Task statement: Every line of the material is to be reproduced verbatim.

»»

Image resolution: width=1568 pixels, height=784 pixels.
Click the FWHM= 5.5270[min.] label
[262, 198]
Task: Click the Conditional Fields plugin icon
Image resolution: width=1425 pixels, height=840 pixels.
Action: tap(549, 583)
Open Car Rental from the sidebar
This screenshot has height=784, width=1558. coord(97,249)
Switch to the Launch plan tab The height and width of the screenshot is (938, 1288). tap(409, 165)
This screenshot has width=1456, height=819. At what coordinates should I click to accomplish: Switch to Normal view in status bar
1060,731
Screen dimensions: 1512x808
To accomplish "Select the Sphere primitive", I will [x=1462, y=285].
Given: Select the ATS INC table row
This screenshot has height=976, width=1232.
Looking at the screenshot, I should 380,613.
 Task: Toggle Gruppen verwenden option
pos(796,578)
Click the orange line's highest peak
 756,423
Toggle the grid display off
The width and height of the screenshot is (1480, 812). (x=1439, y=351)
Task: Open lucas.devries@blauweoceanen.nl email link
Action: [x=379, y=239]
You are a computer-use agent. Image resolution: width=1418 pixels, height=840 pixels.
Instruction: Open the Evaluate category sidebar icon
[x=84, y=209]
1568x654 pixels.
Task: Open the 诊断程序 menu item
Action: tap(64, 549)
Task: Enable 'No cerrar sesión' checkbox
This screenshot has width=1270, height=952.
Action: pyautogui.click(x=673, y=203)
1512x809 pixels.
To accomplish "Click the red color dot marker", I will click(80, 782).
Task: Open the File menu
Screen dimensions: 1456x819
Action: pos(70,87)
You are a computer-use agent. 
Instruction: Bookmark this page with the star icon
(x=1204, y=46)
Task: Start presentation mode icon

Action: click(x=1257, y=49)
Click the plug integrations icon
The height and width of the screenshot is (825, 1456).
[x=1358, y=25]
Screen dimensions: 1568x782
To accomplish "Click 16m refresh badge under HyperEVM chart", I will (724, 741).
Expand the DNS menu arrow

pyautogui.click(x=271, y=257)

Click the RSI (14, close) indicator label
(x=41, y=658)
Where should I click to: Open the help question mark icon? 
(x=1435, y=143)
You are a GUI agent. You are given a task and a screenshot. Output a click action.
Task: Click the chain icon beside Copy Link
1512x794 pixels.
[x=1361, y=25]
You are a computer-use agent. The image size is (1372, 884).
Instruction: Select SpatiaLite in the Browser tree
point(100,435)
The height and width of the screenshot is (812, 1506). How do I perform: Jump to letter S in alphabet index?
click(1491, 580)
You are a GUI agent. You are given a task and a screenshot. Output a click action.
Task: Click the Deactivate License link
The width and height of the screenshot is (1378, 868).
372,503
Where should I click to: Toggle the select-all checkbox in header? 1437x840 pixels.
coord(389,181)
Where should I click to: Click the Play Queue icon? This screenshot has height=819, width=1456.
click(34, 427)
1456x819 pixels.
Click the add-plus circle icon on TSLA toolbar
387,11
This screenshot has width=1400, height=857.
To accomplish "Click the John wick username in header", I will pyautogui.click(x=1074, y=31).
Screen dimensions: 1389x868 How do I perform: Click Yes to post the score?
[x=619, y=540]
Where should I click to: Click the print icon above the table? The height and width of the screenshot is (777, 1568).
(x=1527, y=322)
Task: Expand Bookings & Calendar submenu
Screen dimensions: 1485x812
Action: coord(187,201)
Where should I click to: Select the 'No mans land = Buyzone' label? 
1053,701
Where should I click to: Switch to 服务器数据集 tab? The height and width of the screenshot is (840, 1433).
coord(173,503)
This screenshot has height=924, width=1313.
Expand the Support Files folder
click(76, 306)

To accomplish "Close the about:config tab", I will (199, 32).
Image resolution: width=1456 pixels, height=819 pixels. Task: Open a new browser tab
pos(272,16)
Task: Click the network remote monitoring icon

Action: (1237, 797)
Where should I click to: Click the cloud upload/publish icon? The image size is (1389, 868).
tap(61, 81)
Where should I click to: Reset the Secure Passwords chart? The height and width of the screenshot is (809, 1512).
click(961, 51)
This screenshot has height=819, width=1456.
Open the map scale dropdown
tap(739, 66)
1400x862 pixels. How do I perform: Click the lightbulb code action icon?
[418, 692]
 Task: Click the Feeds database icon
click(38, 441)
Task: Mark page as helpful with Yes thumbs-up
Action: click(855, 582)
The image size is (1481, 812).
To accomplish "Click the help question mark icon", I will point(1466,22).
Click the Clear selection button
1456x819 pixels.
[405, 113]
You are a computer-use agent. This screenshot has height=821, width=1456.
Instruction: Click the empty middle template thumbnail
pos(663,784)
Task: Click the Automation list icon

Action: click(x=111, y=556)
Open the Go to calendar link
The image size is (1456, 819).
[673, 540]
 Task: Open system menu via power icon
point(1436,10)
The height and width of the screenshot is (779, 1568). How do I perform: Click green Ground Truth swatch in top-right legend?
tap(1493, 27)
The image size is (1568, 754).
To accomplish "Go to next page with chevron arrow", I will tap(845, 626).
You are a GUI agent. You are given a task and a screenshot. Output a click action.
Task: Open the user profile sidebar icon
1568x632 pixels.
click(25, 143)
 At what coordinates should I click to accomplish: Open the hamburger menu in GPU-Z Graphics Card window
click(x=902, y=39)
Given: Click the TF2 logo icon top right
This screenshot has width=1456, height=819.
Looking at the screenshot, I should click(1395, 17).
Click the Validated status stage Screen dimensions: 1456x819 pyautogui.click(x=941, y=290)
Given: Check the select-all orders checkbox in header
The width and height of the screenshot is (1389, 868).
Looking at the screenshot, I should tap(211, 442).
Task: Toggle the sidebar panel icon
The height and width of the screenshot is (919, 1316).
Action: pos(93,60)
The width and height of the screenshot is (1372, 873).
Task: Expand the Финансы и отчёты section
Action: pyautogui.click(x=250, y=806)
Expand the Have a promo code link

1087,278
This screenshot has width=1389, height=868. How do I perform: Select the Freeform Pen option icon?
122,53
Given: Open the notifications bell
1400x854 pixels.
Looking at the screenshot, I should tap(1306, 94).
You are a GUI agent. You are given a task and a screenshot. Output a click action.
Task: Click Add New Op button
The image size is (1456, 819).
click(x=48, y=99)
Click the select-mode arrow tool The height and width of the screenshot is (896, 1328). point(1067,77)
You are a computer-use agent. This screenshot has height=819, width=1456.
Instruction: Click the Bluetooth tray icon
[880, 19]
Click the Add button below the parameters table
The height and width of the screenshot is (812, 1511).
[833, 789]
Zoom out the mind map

««

Exercise result:
Image resolution: width=1568 pixels, height=784 pixels.
Click the FWHM= 5.5270[min.] label
[262, 198]
Task: Click the Conditional Fields plugin icon
Image resolution: width=1425 pixels, height=840 pixels.
Action: tap(549, 583)
Open Car Rental from the sidebar
This screenshot has height=784, width=1558. coord(97,249)
Switch to the Launch plan tab The height and width of the screenshot is (938, 1288). tap(409, 165)
This screenshot has width=1456, height=819. At what coordinates should I click to accomplish: Switch to Normal view in status bar
1060,731
Screen dimensions: 1512x808
To accomplish "Select the Sphere primitive", I will [x=1462, y=285].
Given: Select the ATS INC table row
This screenshot has height=976, width=1232.
Looking at the screenshot, I should 380,613.
 Task: Toggle Gruppen verwenden option
pos(796,578)
Click the orange line's highest peak
 756,423
Toggle the grid display off
The width and height of the screenshot is (1480, 812). (x=1439, y=351)
Task: Open lucas.devries@blauweoceanen.nl email link
Action: [x=379, y=239]
You are a computer-use agent. Image resolution: width=1418 pixels, height=840 pixels.
Instruction: Open the Evaluate category sidebar icon
[x=84, y=209]
1568x654 pixels.
Task: Open the 诊断程序 menu item
Action: tap(64, 549)
Task: Enable 'No cerrar sesión' checkbox
This screenshot has width=1270, height=952.
Action: pyautogui.click(x=673, y=203)
1512x809 pixels.
To accomplish "Click the red color dot marker", I will click(80, 782).
Task: Open the File menu
Screen dimensions: 1456x819
Action: pos(70,87)
You are a computer-use agent. 
Instruction: Bookmark this page with the star icon
(x=1204, y=46)
Task: Start presentation mode icon

Action: click(x=1257, y=49)
Click the plug integrations icon
The height and width of the screenshot is (825, 1456).
[x=1358, y=25]
Screen dimensions: 1568x782
To accomplish "Click 16m refresh badge under HyperEVM chart", I will (724, 741).
Expand the DNS menu arrow

pyautogui.click(x=271, y=257)

Click the RSI (14, close) indicator label
(x=41, y=658)
Where should I click to: Open the help question mark icon? 
(x=1435, y=143)
You are a GUI agent. You are given a task and a screenshot. Output a click action.
Task: Click the chain icon beside Copy Link
1512x794 pixels.
[x=1361, y=25]
You are a computer-use agent. The image size is (1372, 884).
Instruction: Select SpatiaLite in the Browser tree
point(100,435)
The height and width of the screenshot is (812, 1506). How do I perform: Jump to letter S in alphabet index?
click(1491, 580)
You are a GUI agent. You are given a task and a screenshot. Output a click action.
Task: Click the Deactivate License link
The width and height of the screenshot is (1378, 868).
372,503
Where should I click to: Toggle the select-all checkbox in header? 1437x840 pixels.
coord(389,181)
Where should I click to: Click the Play Queue icon? This screenshot has height=819, width=1456.
click(34, 427)
1456x819 pixels.
Click the add-plus circle icon on TSLA toolbar
387,11
This screenshot has width=1400, height=857.
To accomplish "Click the John wick username in header", I will pyautogui.click(x=1074, y=31).
Screen dimensions: 1389x868 How do I perform: Click Yes to post the score?
[x=619, y=540]
Where should I click to: Click the print icon above the table? The height and width of the screenshot is (777, 1568).
(x=1527, y=322)
Task: Expand Bookings & Calendar submenu
Screen dimensions: 1485x812
Action: coord(187,201)
Where should I click to: Select the 'No mans land = Buyzone' label? 
1053,701
Where should I click to: Switch to 服务器数据集 tab? The height and width of the screenshot is (840, 1433).
coord(173,503)
This screenshot has height=924, width=1313.
Expand the Support Files folder
click(76, 306)

To accomplish "Close the about:config tab", I will (199, 32).
Image resolution: width=1456 pixels, height=819 pixels. Task: Open a new browser tab
pos(272,16)
Task: Click the network remote monitoring icon

Action: (1237, 797)
Where should I click to: Click the cloud upload/publish icon? The image size is (1389, 868).
tap(61, 81)
Where should I click to: Reset the Secure Passwords chart? The height and width of the screenshot is (809, 1512).
click(961, 51)
This screenshot has height=819, width=1456.
Open the map scale dropdown
tap(739, 66)
1400x862 pixels. How do I perform: Click the lightbulb code action icon?
[418, 692]
 Task: Click the Feeds database icon
click(38, 441)
Task: Mark page as helpful with Yes thumbs-up
Action: click(855, 582)
The image size is (1481, 812).
To accomplish "Click the help question mark icon", I will point(1466,22).
Click the Clear selection button
1456x819 pixels.
[405, 113]
You are a computer-use agent. This screenshot has height=821, width=1456.
Instruction: Click the empty middle template thumbnail
pos(663,784)
Task: Click the Automation list icon

Action: click(x=111, y=556)
Open the Go to calendar link
The image size is (1456, 819).
[673, 540]
 Task: Open system menu via power icon
point(1436,10)
The height and width of the screenshot is (779, 1568). How do I perform: Click green Ground Truth swatch in top-right legend?
tap(1493, 27)
The image size is (1568, 754).
To accomplish "Go to next page with chevron arrow", I will tap(845, 626).
You are a GUI agent. You are given a task and a screenshot. Output a click action.
Task: Open the user profile sidebar icon
1568x632 pixels.
click(25, 143)
 At what coordinates should I click to accomplish: Open the hamburger menu in GPU-Z Graphics Card window
click(x=902, y=39)
Given: Click the TF2 logo icon top right
This screenshot has width=1456, height=819.
Looking at the screenshot, I should click(1395, 17).
Click the Validated status stage Screen dimensions: 1456x819 pyautogui.click(x=941, y=290)
Given: Check the select-all orders checkbox in header
The width and height of the screenshot is (1389, 868).
Looking at the screenshot, I should tap(211, 442).
Task: Toggle the sidebar panel icon
The height and width of the screenshot is (919, 1316).
Action: pos(93,60)
The width and height of the screenshot is (1372, 873).
Task: Expand the Финансы и отчёты section
Action: pyautogui.click(x=250, y=806)
Expand the Have a promo code link

1087,278
This screenshot has width=1389, height=868. How do I perform: Select the Freeform Pen option icon?
122,53
Given: Open the notifications bell
1400x854 pixels.
Looking at the screenshot, I should tap(1306, 94).
You are a GUI agent. You are given a task and a screenshot. Output a click action.
Task: Click Add New Op button
The image size is (1456, 819).
click(x=48, y=99)
Click the select-mode arrow tool The height and width of the screenshot is (896, 1328). point(1067,77)
You are a computer-use agent. This screenshot has height=819, width=1456.
Instruction: Click the Bluetooth tray icon
[880, 19]
Click the Add button below the parameters table
The height and width of the screenshot is (812, 1511).
[833, 789]
Zoom out the mind map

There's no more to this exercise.